The modern era has delivered a broader, more dynamic mix of dads that better reflects the diversity of American families and culture. DaD, aka Uncle BoB tries to balance a moral seriousness wrapped in love to give my family the lovable, slightly ridiculous dad who sometimes tries hard and means every bit of it. A father whose strength can be measured in tenderness, not toughness.
Some dads remain beloved icons whose lessons still resonate today. Others have seen their legacies complicated by scandal, controversy, or simply the way public attitudes shift underneath them. And for a few, the fall from grace, or the rehabilitation of one continues to unfold.
Whether celebrated, scrutinized, or somewhere in between, dads who work in media continue to serve as a reflection of how Americans view family, masculinity, and fatherhood, not as fixed ideals, but as moving targets that say as much about us as they do about the men on screen and behind the scene.

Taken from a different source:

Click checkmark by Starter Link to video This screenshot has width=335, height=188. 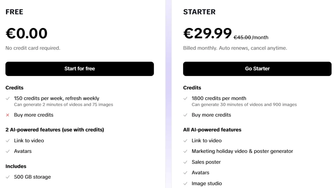[x=185, y=141]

I've never claimed to have been a perfect dad. I've only tried to do my very best. And in the end, that's all I can say. Upon us all, some rain will fall. https://www.youtube.com/watch?app=desktop&v=_n1Bxp-YfTs
My ex and I witnessed the performance of this song live and in concert when we while we were dating. This tune was recorded the same year of our marriage as I went on to become a father in real life. Therefore, I dedicate this to my children, their children and any great grandchildren in the future.
As I approach the age when my dad died too soon, I leave them with the following thoughts.
To the fathers of the 118 million people around the world have been displaced by conflict and crisis, with young children among the most vulnerable.
Be the best person you can be, read as much as you possibly can, respect mother nature, and never turn your back on the ocean nor a tiger.